The absorption of chlorambucil is reduced when taken after food. In a study of ten patients, food intake increased the median time to reach Cmax by greater than 100%, reduced the peak plasma concentration by greater than 50% and reduced mean AUC (0-∞) by approximately 27% (see section 4.2).

Distribution

Chlorambucil has a volume of distribution of approximately 0.14-0.24 L/kg. Chlorambucil covalently binds to plasma proteins, primarily to albumin (98%), and covalently binds to red blood cells.

Biotransformation

Chlorambucil is extensively metabolised in the liver by monodichloroethylation and β-oxidation, forming phenylacetic acid mustard (PAAM) as the major metabolite, which possesses alkylating activity in animals.
Chlorambucil and PAAM degrade in vivo forming monohydroxy and dihydroxy derivatives. In addition, chlorambucil reacts with glutathione to form mono- and diglutathionyl conjugates of chlorambucil.
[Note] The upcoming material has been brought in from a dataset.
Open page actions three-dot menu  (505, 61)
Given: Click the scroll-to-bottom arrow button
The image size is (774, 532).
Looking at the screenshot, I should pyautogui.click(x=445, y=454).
Following the administration of approximately 0.2 mg/kg of oral chlorambucil, PAAM was detected in the plasma of some patients as early as 15 minutes and mean dose adjusted plasma concentration (Cmax) of 306 ± 73 nanograms/ml occurred within 1 to 3 hours.

Elimination

The terminal phase elimination half-life ranges from 1.3-1.5 hours for chlorambucil and is approximately 1.8 hours for PAAM. The extent of renal excretion of unchanged chlorambucil or PAAM is very low; less than 1% of the administered dose of each of these is excreted in the urine in 24 hours, with the rest of the dose eliminated mainly as monohydroxy and dihydroxy derivatives.